The Wood-Fired Blog

Physical Goods in a Virtual Era

From the NY Times, Douthat: The Facebook Illusion

As a follow on to my posting on Facebook, Free and Forno Bravo, here is a NY Times column on the Facebook IPO. I agree with Douthat that “the “new economy,” in this sense, isn’t always even a commercial economy at all. Instead, as Slate’s Matthew Yglesias has suggested, it’s a kind of hobbyist’s paradise, one that’s subsidized by surpluses from the old economy it was supposed to gradually replace.

This reminds me of something we used to say in the early days of Internet 1.0, when companies were raising and losing large amounts of money on silly ideas like petfood.com, or e-commerce sites that sold physical goods for less than they paid for them in order to gain “eyeballs”. The Internet isn’t a business; it’s a channel.

This quote from the Douthat article caught my eye as relevant to Forno Bravo’s strategy. We make stuff!
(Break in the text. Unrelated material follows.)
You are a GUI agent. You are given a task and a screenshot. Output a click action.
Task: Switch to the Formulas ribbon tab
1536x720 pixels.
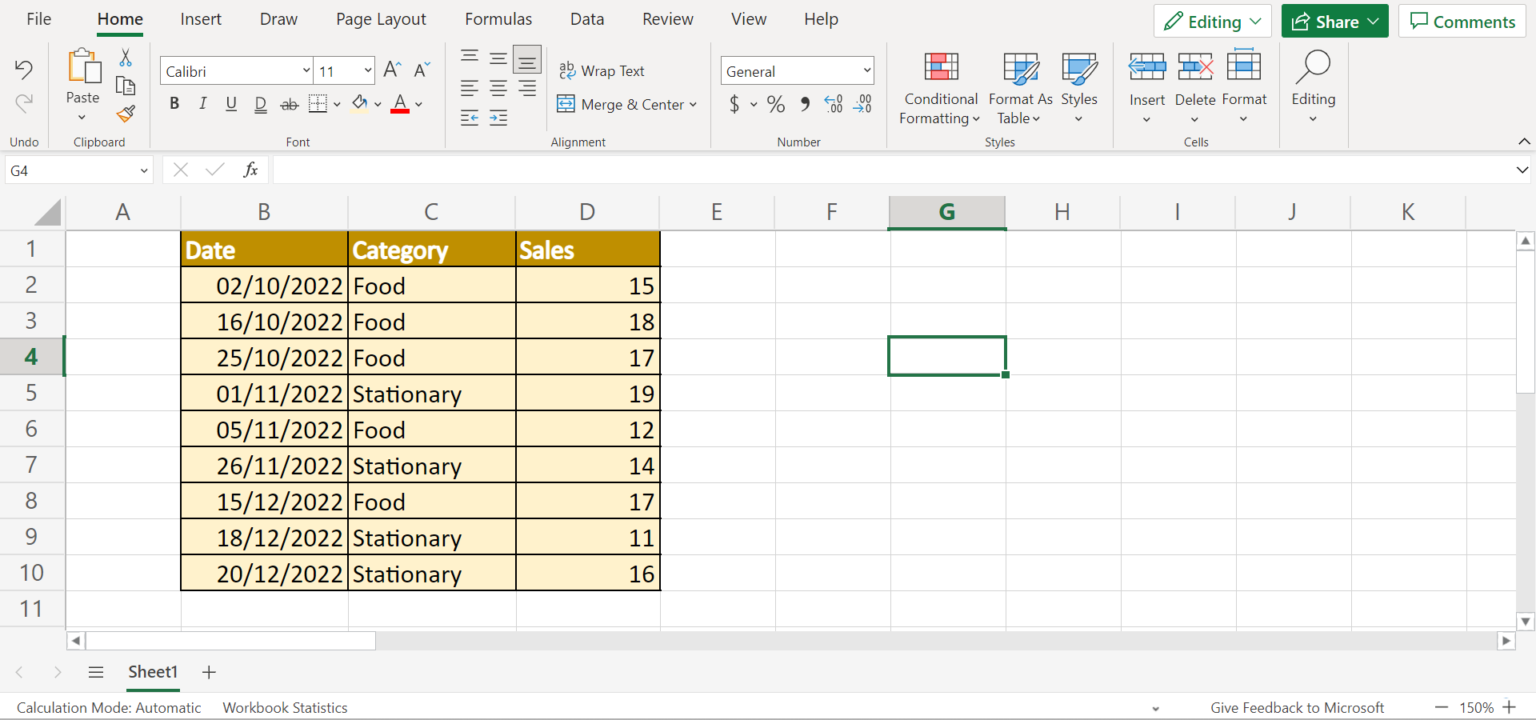pyautogui.click(x=498, y=18)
It’s telling, in this regard, that the companies most often cited as digital-era successes, Apple and Amazon, both have business models that are firmly rooted in the production and delivery of nonvirtual goods. Apple’s core competency is building better and more beautiful appliances; Amazon’s is delivering everything from appliances to DVDs to diapers more swiftly and cheaply to your door.
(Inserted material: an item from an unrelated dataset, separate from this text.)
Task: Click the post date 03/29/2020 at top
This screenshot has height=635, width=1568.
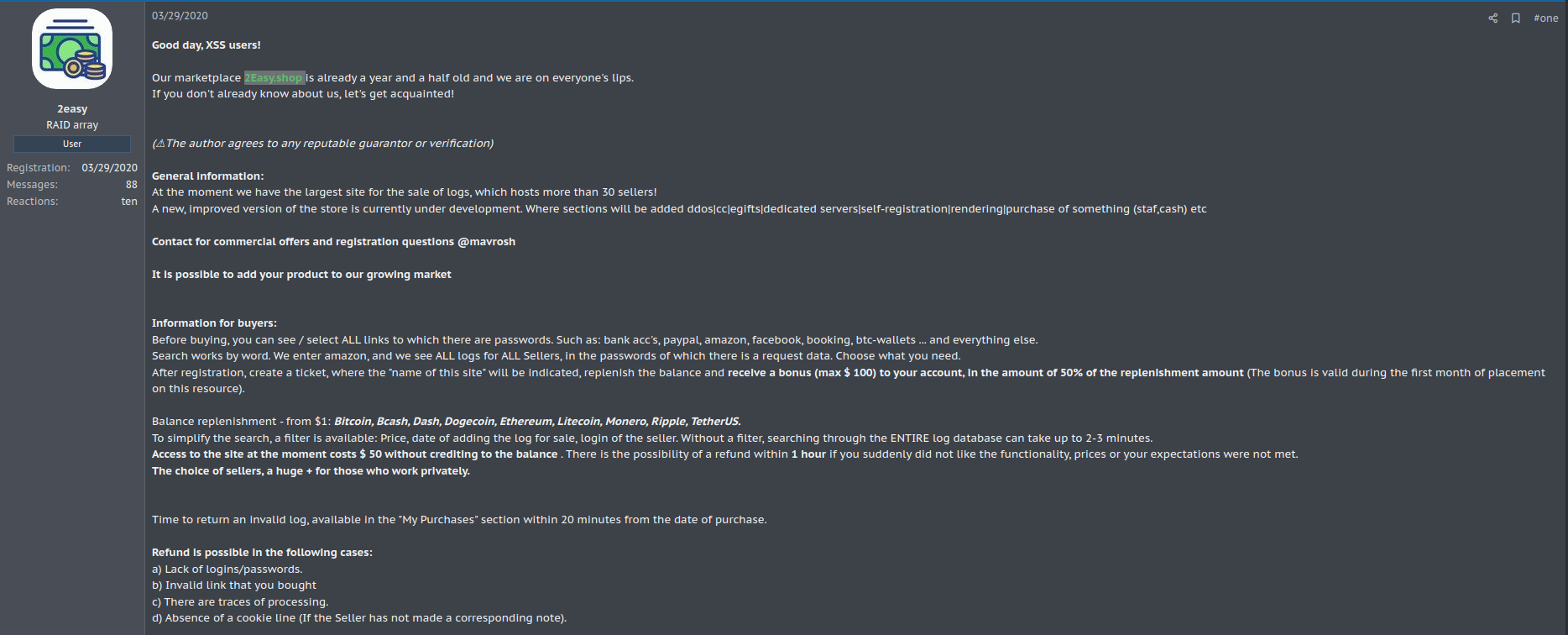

Innovation, Garages and Pizza Ovens

Mention the words garage and innovation, and many people will quickly conjure up visions of Hewlett, Packard, Wozniak and Jobs. The Silicon Valley success that started in a garage is the stuff of legend—and it’s a well-earned legend. Start-up companies that built their first products in their garage, long before the even had enough money for company offices, have gone on to create some of the world’s most wonderful, and popular products. Today, the HP garage is a designated California historic landmark and is listed on the National Register of Historic Places.

The HP Garage

In our own small way, Forno Bravo is part of this heritage. I built the first Primavera prototypes in my garage (I really built them and I really used my garage) at a time when Forno Bravo was exclusively an importer and we were not set up for manufacturing. It was an exciting time, and I was distinctly aware that my plan might succeed and it might fail. Either way, it was thrilling to go out on a limb and try something new. Happily, it all worked out.
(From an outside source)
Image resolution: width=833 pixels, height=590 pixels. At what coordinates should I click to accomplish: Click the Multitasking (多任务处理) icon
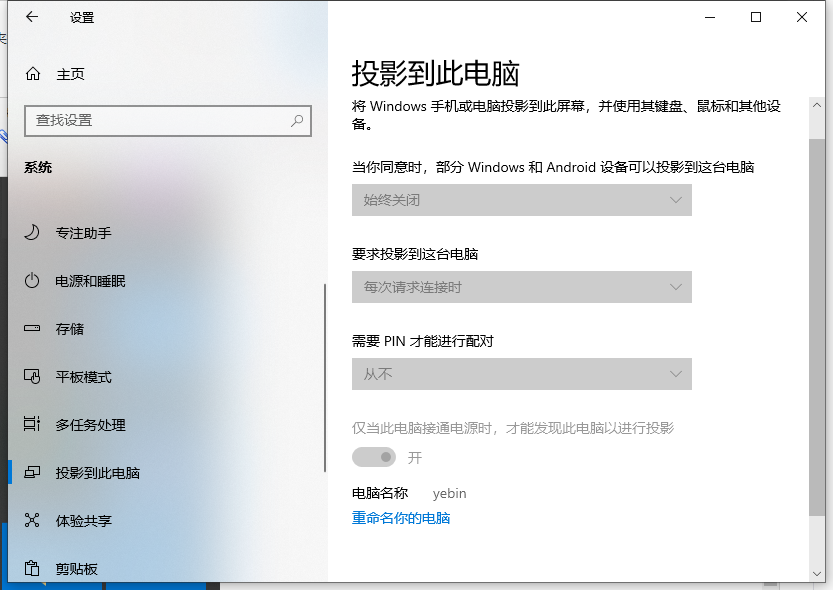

But that got me thinking. At the time, I hadn’t really connected the dots, but my grandfather was also a garage entrepreneur. He was born in North Dakota in 1904 to a large farming family, and in 1922 became the only member of his family to attend college—earning an engineering degree from North Dakota State. While working for the FCC in Sunnyvale, CA in 1950s as a communications engineer, he did his homework and found two spots on the FM radio spectrum that were licensable as radio stations.

To quote Wikipedia:

A broadcast license (U.S.) or broadcast licence (elsewhere) is a specific type of spectrum license that grants the licensee the privilege to use a portion of the radio frequency spectrum in a given geographical area for broadcasting purposes. The licenses are generally straddled with additional restrictions that vary from band to band.[1] In some cases, the FCC does not assign licenses to any exclusive user, but allows qualified users to obtain a license [1] The Radio Act of 1927 established the regulatory premise that persists to this day: the spectrum belongs to the public and that licensees have no property rights to continue using it.[2] Although the spectrum is licensed to bidders, the purchase does not represent ownership or rights, only privileges to using that part of the spectrum.

He received a license for the stronger of the two locations and he built the radio transmitter in his garage. Without any external funding, he launched the radio station in the early 1960s, and by the time I was a small child, he had sold it. He never worked again, retiring in his late 50s. As a child, my main memories of my grandfather were that he liked fishing, Cadillacs, Ham Radio, and the Coleco Adam personal computer. I wonder what would have happened if he had come of age during the Internet era.

Speaking of Silicon Valley, there is one last interesting twist to the story. My grandfather leased a pad from a farmer, who, the story goes, offered to sell him the land. As a childhood memory, I can still picture the transmitter sitting in a huge field of tomatoes. Forget the radio station, five acres in the middle of Silicon Valley is probably worth a fortune today.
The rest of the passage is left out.